# [The request]
Answer these from the knot theory excerpt below.
(a) Under what condition is a loop knotted?
(b) What is move zero?
(c) To what is the closed loop form of the bowline topologically equivalent?

# [Page excerpt]
[Begin]

The existence of innumerable versions of a given knot or link gives rise to a mathematical problem. To state that a loop is knotted is to state that nowhere among the infinity of forms that it can take do we find an unknotted loop. Two loops are said to be (topologically) equivalent if it is possible to deform one smoothly into the other so that all the intermediate stages are loops without self intersections. In this sense a loop is knotted if it is not equivalent to a simple flat loop in the plane. The key result that makes it possible to begin a (combinatorial) theory of knots is the Theorem of Reidemeister [REI] that states that two diagrams represent equivalent loops if and only if one diagram can be obtained from the other by a finite sequence of special deformations called the Reidemeister moves. I shall illustrate these moves in a moment. The upshot of Reidemeisters Theorem is that the topological problems about knots can all be formulated in terms of knot diagrams. Figure 3- Deformed Trefoil There is a famous philosophy of mathematics called formalism, in which mathematics is considered to be a game played with symbols according to specific rules. Knot theory, done with diagrams, illustrates the formalist idea very well. In the formalist point of view a specific mathematical game (formal system) can itself be an object of study for the mathematician. Each
particular game may act as a coordinate system, illuminating key aspects of the subject. One can think about knots through the model of the diagrams. Other models (such as regarding the knots as specific kinds of embeddings in three dimensional space) are equally useful in other contexts. As we shall see, the diagrams are amazingly useful, allowing us to pivot from knots to other ideas and fields and then back to topology again. The Reidemeister moves are illustrated in Figure 4. Figure 4 - Reidemeister Moves
Figure 5
The moves shown in Figure 4 are intended to indicate changes that are made in a larger diagram. These changes modify the diagram only locally as shown in the Figure. Figure 5 shows a sequence of Reidemeister moves from one diagram for a trefoil knot to another. In this illustration we have performed two instances of the second Reidemeister move in the first step, a combination of the second move and the third move in the second step and we have used move zero (a topological rearrangement that does not change any of the crossing patterns) in the last step. Move zero is as important as the other Reidemeister moves, but since it does not change any essential diagrammatic relationships it is left in the background of the discussion. Knots as Analog Computers We end this section with one more illustration. This time we take the bowline and close it into a loop. A deformation then reveals that the closed loop form of the bowline is topologically equivalent to two trefoils clasping one another, as shown in Figure 6. This deformation was discovered by making a bowline in a length of rope, closing it into a loop and fooling about with the rope until the nice pair of clasped trefoils appeared. Note that there is more than one way to close the bowline into a loop. Figure 6 illustrates one choice. After discovering them, it took some time to find a clear pictorial pathway from the closed loop bowline to the clasped trefoils. The pictorial pathway shown in Figure 6 can be easily expanded to a full sequence of Reidemeister moves. In this way the model of the the knot in real rope is an analog computer that can help to find sequences of deformations that would otherwise be overlooked. It is a curious reversal of roles that the original physical object of study becomes a computational aid for getting insight into the mathematics. Of course this is really a two way street. The very close fit between the mathematical model for knots and the topological properties of actual knotted rope is the key ingredient. Knots are analogous to integers. Just as we believe that objects follow the laws of arithmetic, we believe that the topological properties of knotted rope follow the laws of knot topology.

[End]

# [Recorded data]

[Begin]

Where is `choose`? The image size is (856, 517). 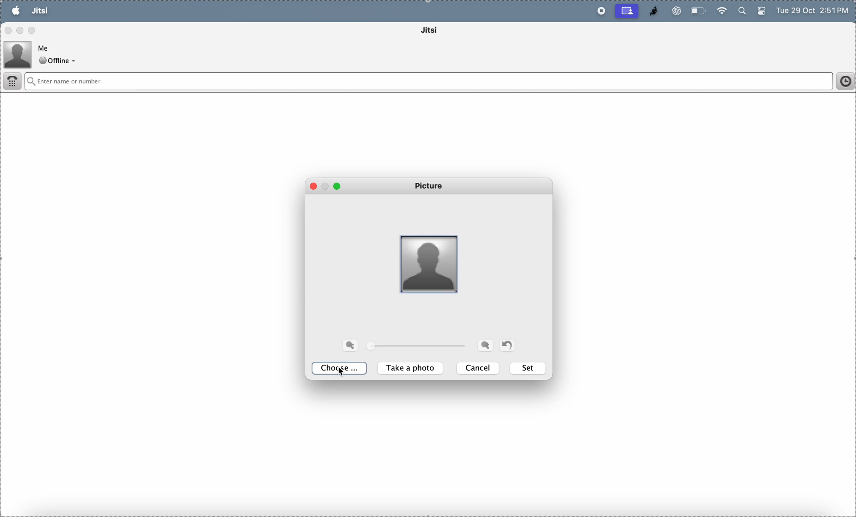 choose is located at coordinates (341, 368).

[End]

# [Problem solution]
(a) A loop is knotted if it is not equivalent to a simple flat loop in the plane.
(b) Move zero is a topological rearrangement that does not change any of the crossing patterns.
(c) It is equivalent to two trefoils clasping one another.